■ DOCUMENT SECTION
○ ○ ○ ○ ○ ○ ○
Van life has been great up to current, and I have been sleeping in it every night since my last post, so about a month now! I am still dealing with keeping the inside organized and haven’t had the extra money to get drawers or anything to help with that with Coachella coming up. So after Coachella I will be focusing in making the van even more livable than it already is. I find myself sleeping by the coast most nights, but when I am at a friends house late, when its time to go, I just sleep outside their place in my place!

That’s it for this post, till next time!

A few good days and a lady from Minneapolis.

The last few days have been packed full of good things. First off my good friend Tony has been really working hard to lose weight, and I have been wanting to get in shape in general as well as needing a regular place to shower. So Tony and I got memberships at this place called Planet Fitness and started going there. My focus is my heart and my core while Tony’s goals are endurance and weight loss. This is good because we will keep each other going, as well as having a ton of friends that go there as well, ahem, JOEL. This will allow me to wake up with a shower and a massage every day if I want to which is great, and the showers are private so it’s not like a big steamy room of wet naked men, some people might enjoy that and I can respect that, however I am not one of them.
○ ○ ○ ○ ○ ○ ○
■ GIVEN ENTRIES
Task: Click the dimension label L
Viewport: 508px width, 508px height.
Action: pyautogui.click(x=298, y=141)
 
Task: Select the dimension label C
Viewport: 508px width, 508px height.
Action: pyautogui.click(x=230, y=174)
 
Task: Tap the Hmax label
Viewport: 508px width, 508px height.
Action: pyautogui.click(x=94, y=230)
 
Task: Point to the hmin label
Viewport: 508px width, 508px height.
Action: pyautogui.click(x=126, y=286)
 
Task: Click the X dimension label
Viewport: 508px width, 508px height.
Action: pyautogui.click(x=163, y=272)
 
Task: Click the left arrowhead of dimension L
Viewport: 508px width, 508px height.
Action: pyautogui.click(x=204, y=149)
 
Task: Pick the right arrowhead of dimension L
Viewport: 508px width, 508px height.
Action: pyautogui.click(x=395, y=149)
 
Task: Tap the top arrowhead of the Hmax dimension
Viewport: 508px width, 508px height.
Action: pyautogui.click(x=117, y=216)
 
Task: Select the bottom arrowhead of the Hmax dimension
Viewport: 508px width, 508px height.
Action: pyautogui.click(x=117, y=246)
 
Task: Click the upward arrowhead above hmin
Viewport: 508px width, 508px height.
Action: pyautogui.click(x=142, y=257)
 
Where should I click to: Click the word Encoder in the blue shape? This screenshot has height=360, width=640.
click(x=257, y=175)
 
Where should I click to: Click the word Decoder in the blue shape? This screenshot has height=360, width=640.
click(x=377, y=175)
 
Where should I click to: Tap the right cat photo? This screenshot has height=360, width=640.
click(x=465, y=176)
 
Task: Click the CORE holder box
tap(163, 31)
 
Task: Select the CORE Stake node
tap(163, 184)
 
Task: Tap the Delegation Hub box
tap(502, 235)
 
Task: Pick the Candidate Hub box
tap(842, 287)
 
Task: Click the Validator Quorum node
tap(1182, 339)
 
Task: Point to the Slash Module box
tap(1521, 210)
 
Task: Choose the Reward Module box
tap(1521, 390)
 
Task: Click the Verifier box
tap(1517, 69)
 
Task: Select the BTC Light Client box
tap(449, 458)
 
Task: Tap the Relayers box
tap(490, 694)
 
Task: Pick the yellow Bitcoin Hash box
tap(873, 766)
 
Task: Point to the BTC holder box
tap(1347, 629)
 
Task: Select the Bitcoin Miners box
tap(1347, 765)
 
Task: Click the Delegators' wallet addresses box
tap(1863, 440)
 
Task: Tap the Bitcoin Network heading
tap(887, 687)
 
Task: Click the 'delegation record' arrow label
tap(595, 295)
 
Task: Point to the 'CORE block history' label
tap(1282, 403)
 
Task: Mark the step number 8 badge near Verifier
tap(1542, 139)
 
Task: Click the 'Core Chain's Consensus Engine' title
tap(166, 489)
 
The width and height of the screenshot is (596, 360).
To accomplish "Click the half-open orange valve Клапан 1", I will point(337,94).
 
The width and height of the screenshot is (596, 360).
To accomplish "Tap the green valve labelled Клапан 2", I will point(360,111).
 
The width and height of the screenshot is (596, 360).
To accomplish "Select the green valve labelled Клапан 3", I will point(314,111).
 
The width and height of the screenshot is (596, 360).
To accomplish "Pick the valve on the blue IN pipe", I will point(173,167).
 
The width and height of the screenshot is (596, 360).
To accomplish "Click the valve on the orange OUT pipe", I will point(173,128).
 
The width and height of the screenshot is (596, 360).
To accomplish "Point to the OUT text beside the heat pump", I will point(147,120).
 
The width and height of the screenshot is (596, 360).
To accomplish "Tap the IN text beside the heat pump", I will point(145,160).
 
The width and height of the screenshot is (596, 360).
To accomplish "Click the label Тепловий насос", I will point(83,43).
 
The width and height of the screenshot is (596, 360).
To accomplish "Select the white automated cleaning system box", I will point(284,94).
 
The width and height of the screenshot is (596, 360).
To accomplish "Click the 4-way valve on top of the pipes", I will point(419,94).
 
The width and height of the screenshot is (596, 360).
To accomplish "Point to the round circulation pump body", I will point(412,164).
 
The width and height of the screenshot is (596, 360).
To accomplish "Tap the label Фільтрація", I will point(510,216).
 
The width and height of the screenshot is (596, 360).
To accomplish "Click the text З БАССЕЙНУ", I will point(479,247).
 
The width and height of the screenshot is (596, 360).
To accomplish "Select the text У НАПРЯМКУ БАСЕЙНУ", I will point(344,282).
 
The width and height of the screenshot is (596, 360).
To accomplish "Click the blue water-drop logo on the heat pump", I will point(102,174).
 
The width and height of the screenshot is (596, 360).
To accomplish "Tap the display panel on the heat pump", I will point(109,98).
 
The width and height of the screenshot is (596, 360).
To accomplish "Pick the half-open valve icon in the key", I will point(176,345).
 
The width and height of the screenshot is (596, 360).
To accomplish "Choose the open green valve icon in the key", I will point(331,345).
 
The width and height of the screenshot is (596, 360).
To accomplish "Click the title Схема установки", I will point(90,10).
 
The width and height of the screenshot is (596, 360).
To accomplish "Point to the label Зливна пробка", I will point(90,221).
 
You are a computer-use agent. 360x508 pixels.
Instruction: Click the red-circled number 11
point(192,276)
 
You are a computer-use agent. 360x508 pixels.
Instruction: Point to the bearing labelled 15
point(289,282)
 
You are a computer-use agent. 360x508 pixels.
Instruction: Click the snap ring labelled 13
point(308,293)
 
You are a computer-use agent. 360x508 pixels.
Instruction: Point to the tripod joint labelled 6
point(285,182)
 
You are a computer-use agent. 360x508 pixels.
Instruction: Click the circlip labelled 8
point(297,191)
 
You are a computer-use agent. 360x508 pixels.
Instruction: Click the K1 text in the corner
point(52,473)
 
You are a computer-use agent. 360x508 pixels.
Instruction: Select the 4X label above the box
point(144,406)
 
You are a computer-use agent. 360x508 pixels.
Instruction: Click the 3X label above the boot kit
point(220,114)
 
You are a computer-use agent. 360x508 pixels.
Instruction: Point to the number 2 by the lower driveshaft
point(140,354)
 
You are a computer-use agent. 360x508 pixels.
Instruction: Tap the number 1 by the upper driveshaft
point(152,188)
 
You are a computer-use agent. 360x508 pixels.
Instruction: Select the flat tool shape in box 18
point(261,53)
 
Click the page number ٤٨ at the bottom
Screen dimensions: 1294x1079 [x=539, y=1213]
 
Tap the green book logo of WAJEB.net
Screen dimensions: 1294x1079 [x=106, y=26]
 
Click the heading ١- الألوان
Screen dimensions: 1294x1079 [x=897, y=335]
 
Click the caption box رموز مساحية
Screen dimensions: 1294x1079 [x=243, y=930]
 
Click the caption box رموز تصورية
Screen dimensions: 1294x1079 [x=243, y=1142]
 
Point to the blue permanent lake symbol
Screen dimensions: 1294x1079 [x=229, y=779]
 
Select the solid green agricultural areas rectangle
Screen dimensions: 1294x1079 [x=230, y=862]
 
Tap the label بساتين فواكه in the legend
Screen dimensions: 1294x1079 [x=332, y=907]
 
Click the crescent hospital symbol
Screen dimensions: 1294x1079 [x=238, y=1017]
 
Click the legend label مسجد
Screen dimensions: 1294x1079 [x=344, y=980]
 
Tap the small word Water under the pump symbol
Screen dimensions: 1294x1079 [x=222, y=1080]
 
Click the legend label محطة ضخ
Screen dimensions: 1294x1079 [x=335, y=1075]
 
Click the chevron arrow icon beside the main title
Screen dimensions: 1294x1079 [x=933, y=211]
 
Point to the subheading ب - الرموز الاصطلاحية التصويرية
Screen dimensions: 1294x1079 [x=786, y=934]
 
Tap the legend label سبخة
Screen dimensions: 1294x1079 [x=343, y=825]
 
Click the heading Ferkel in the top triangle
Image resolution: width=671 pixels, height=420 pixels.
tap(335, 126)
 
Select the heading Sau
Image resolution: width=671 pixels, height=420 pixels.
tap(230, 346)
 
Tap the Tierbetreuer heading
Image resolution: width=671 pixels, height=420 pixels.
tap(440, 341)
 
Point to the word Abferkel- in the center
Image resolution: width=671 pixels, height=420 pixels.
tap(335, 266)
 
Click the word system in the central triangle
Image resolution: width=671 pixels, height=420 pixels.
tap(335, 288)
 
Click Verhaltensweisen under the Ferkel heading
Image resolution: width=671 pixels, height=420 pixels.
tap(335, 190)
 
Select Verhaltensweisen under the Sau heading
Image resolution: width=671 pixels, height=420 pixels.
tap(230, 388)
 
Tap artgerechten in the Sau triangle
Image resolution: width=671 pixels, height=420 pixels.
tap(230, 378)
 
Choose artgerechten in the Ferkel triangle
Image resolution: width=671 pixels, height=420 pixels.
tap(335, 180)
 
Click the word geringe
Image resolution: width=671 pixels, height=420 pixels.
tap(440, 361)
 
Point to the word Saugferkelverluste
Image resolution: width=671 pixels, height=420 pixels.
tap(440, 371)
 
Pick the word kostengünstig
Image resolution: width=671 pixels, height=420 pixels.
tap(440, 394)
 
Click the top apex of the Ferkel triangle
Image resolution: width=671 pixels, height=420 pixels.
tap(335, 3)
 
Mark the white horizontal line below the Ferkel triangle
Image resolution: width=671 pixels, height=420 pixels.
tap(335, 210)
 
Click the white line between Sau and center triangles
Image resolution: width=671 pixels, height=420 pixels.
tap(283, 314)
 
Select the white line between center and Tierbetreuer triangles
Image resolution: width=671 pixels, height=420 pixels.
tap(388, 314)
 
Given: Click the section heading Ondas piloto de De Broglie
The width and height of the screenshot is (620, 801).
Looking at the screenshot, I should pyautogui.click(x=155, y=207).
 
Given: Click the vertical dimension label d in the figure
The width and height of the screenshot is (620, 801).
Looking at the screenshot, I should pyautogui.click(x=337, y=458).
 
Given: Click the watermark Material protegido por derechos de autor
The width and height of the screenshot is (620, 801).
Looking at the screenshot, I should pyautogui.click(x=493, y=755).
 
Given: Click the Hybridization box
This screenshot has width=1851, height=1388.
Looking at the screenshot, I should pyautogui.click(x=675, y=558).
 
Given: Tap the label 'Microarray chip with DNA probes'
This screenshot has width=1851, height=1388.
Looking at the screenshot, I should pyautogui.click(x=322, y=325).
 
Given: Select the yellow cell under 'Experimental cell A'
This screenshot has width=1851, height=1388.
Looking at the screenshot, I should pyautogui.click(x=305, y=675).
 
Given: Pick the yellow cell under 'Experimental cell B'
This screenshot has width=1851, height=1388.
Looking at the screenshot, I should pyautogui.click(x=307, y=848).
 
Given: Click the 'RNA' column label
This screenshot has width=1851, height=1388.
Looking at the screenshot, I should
○ ○ ○ ○ ○ ○ ○
■ OBJECTIVE 1
According to the van life post, at what gym did the writer and Tony get memberships?
■ OBJECTIVE 2
Print everything in the records from the line containing "Task: Pick the Candidate Hub box" down to the line containing "tap(887, 687)", with both of those lines included and the wording unchanged.

■ TASK SOLUTION 1
Planet Fitness

■ TASK SOLUTION 2
Task: Pick the Candidate Hub box
tap(842, 287)
 
Task: Click the Validator Quorum node
tap(1182, 339)
 
Task: Point to the Slash Module box
tap(1521, 210)
 
Task: Choose the Reward Module box
tap(1521, 390)
 
Task: Click the Verifier box
tap(1517, 69)
 
Task: Select the BTC Light Client box
tap(449, 458)
 
Task: Tap the Relayers box
tap(490, 694)
 
Task: Pick the yellow Bitcoin Hash box
tap(873, 766)
 
Task: Point to the BTC holder box
tap(1347, 629)
 
Task: Select the Bitcoin Miners box
tap(1347, 765)
 
Task: Click the Delegators' wallet addresses box
tap(1863, 440)
 
Task: Tap the Bitcoin Network heading
tap(887, 687)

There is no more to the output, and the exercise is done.